Stored data entries:
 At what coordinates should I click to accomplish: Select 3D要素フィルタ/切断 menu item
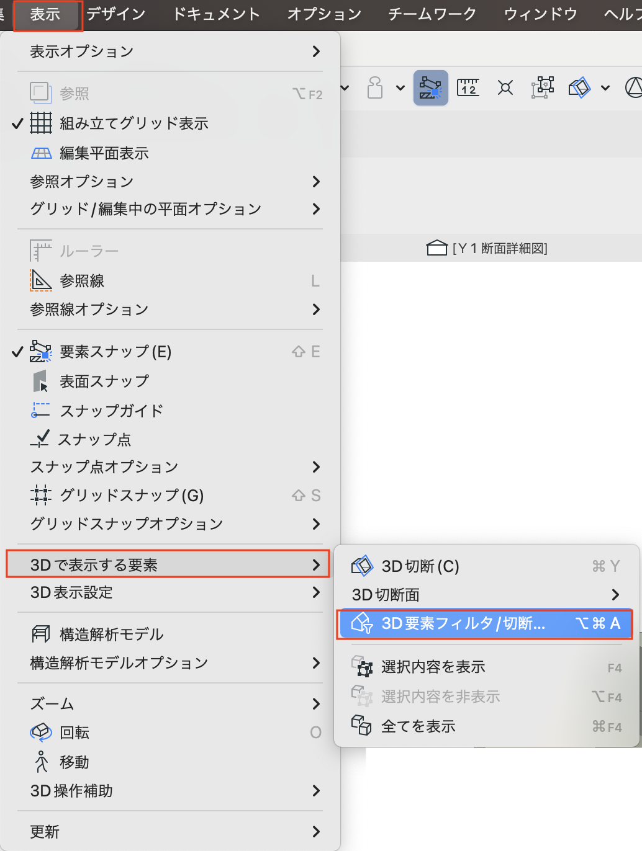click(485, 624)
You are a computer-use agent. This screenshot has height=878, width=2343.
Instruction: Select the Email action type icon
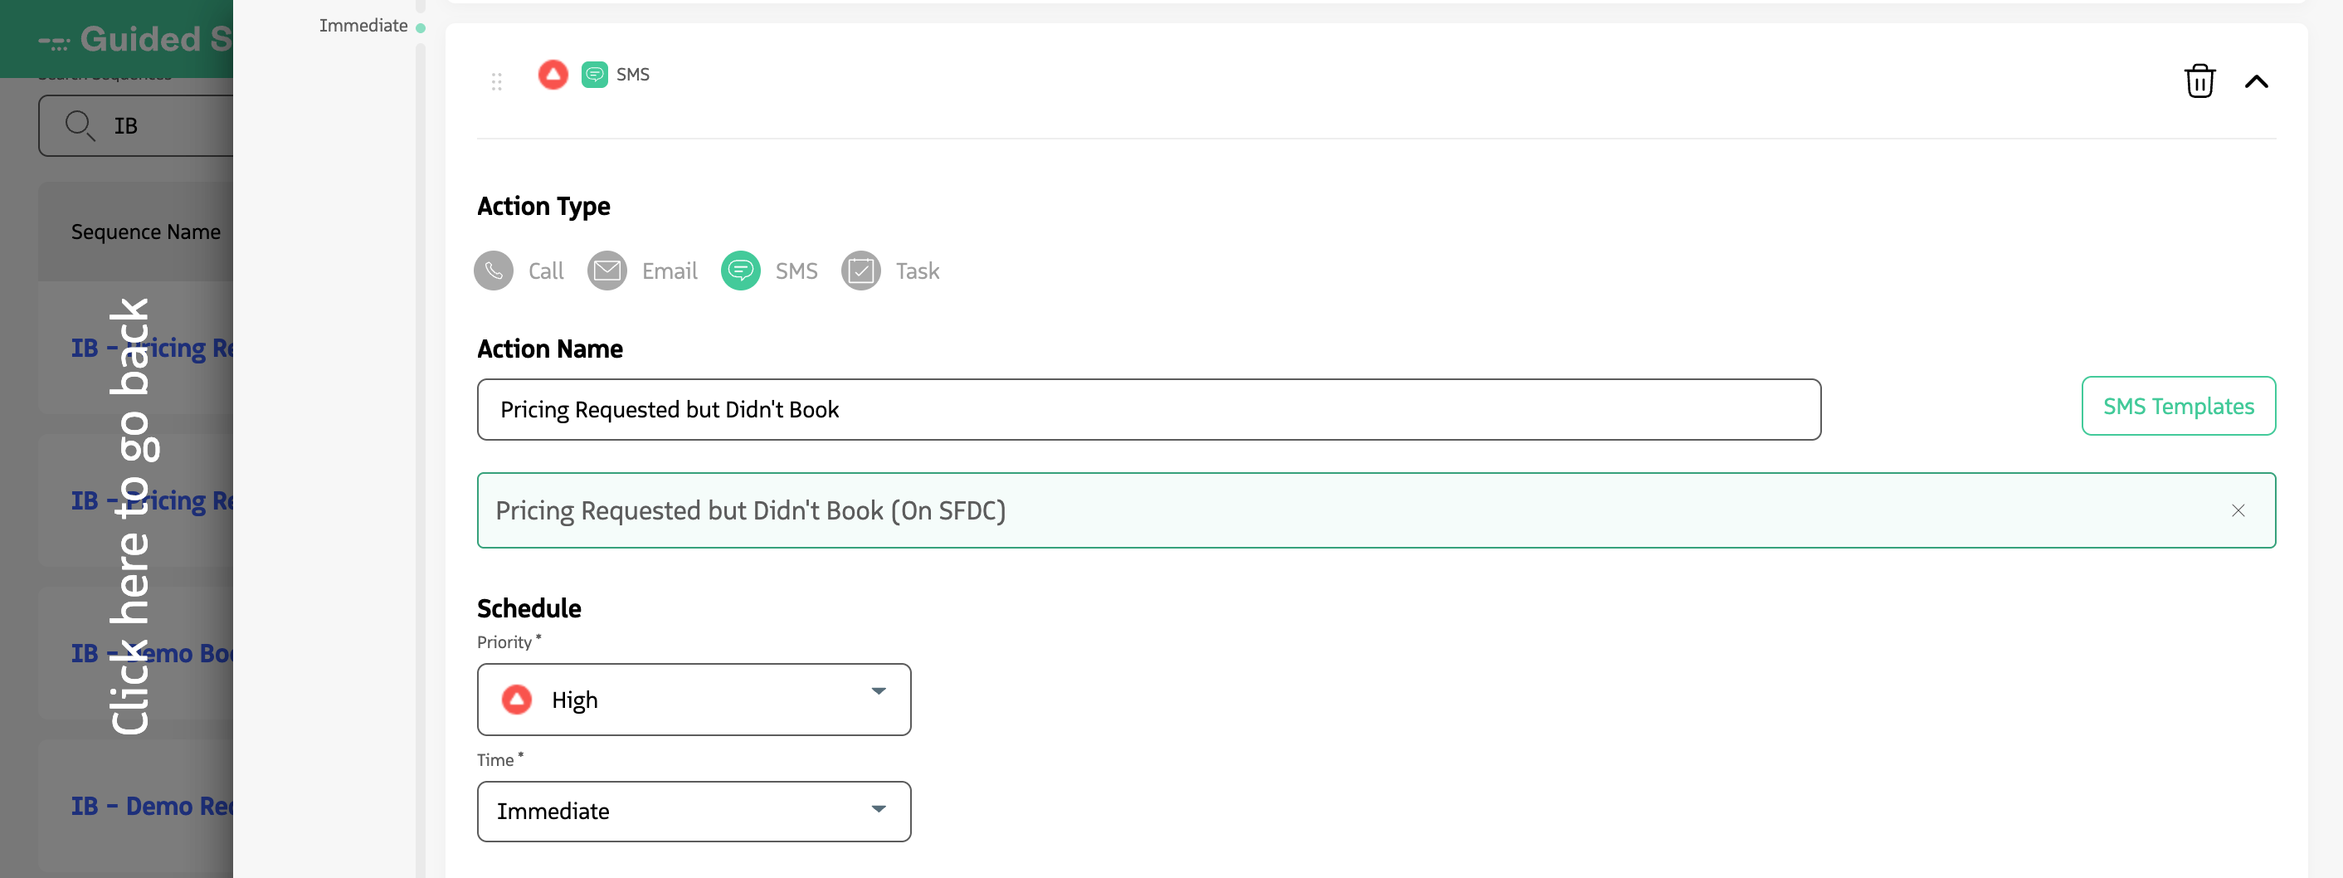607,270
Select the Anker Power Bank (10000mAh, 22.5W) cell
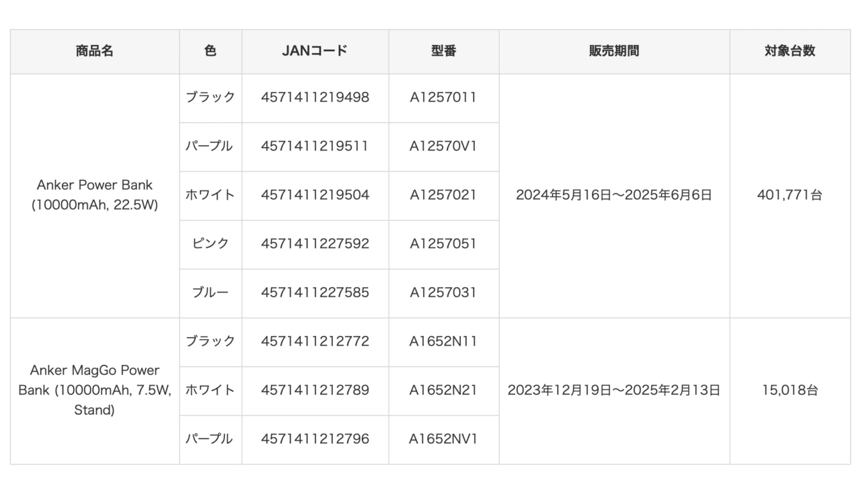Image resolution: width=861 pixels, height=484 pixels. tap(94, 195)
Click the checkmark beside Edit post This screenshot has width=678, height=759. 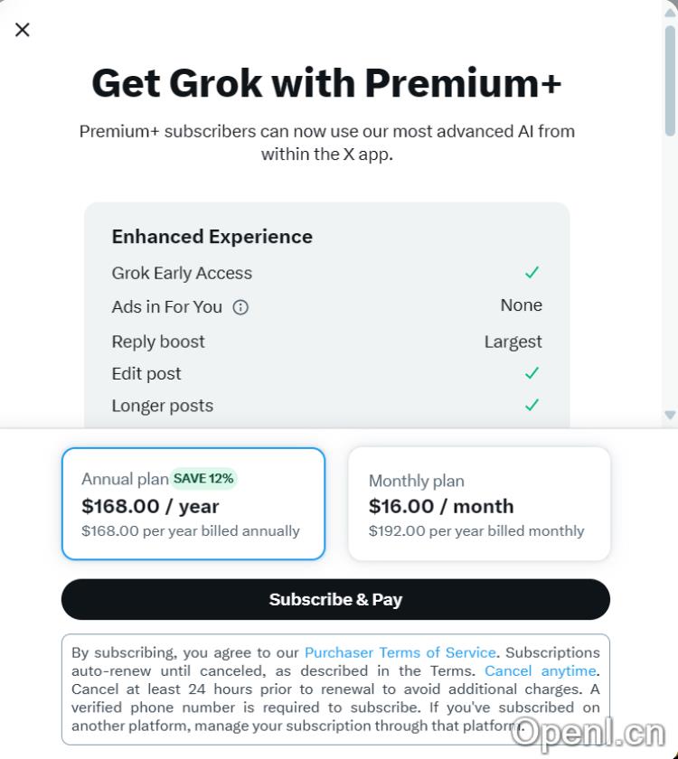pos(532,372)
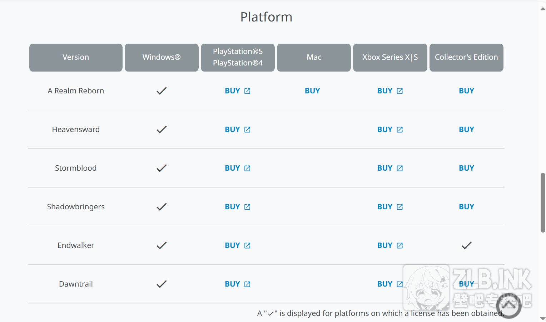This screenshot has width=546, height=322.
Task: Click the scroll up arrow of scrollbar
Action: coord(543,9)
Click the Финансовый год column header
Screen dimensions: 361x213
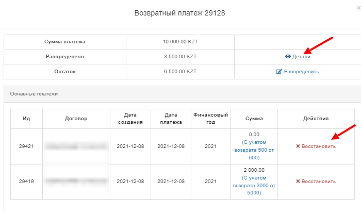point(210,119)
--
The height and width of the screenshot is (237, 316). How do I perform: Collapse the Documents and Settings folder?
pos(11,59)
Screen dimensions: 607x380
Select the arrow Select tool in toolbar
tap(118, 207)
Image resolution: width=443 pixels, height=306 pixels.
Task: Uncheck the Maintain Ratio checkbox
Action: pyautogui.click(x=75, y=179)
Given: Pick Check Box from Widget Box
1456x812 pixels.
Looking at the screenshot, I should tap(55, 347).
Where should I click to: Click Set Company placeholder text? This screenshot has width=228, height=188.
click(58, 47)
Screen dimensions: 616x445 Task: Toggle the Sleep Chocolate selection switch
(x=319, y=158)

• EXERCISE OBJECTIVE:
Once you find the line with "The height and" above, print it and every line after it up to and including the line with "Given: Pick Check Box from Widget Box", exactly as written and nothing else.

• EXERCISE SOLUTION:
The height and width of the screenshot is (237, 316). How do I perform: Collapse the Documents and Settings folder?
pos(11,59)
Screen dimensions: 607x380
Select the arrow Select tool in toolbar
tap(118, 207)
Image resolution: width=443 pixels, height=306 pixels.
Task: Uncheck the Maintain Ratio checkbox
Action: pyautogui.click(x=75, y=179)
Given: Pick Check Box from Widget Box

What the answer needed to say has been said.